INSTRUCTIONS TO FOLLOW ▸ Extract from the entries below, exactly as given, only the lines from the line containing "Réseaux sociaux et flux RSS (686, 1717)" to the line containing "[link] (410, 741)", both lines included.

Collected data entries ▸
====

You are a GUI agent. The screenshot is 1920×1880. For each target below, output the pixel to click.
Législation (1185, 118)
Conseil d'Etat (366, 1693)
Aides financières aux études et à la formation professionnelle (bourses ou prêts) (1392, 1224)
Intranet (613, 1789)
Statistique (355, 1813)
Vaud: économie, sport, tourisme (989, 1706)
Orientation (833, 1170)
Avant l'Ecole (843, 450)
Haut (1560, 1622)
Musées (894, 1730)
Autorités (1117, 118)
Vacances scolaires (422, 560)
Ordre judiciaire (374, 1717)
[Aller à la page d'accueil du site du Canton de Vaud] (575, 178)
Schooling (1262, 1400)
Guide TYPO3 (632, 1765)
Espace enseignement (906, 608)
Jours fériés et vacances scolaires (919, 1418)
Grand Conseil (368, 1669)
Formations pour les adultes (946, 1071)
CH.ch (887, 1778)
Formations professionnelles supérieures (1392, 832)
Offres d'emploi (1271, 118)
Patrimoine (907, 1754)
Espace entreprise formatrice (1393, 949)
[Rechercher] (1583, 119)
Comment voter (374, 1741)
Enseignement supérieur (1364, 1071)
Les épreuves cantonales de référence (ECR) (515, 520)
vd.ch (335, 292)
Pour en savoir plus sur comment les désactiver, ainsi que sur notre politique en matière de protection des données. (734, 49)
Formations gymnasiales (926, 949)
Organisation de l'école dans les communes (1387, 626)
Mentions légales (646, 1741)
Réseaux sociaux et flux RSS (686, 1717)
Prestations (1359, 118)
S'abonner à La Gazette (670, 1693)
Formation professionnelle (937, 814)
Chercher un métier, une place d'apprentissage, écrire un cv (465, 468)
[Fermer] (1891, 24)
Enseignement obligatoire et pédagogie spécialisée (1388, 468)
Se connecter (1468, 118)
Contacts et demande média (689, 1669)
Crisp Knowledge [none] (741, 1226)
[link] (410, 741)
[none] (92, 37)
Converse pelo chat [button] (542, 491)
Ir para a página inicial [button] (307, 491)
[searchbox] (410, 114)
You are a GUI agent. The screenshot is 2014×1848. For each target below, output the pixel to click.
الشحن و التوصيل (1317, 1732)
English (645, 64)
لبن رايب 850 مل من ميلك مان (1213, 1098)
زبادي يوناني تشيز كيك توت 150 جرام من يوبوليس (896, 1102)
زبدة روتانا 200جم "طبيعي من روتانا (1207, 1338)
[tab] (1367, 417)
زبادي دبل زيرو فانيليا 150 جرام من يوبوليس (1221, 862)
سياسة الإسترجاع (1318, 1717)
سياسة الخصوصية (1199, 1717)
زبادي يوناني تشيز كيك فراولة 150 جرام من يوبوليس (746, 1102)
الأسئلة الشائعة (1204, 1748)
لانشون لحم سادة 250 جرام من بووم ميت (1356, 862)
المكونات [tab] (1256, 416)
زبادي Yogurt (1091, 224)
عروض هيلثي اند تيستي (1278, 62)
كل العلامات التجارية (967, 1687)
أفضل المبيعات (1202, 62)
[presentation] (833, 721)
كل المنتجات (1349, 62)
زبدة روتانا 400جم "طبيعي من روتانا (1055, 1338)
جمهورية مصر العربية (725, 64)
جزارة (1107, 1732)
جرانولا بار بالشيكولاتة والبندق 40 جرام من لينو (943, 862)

====

SOLUTION TO THE EXERCISE ▸
Réseaux sociaux et flux RSS (686, 1717)
Prestations (1359, 118)
S'abonner à La Gazette (670, 1693)
Formation professionnelle (937, 814)
Chercher un métier, une place d'apprentissage, écrire un cv (465, 468)
[Fermer] (1891, 24)
Enseignement obligatoire et pédagogie spécialisée (1388, 468)
Se connecter (1468, 118)
Contacts et demande média (689, 1669)
Crisp Knowledge [none] (741, 1226)
[link] (410, 741)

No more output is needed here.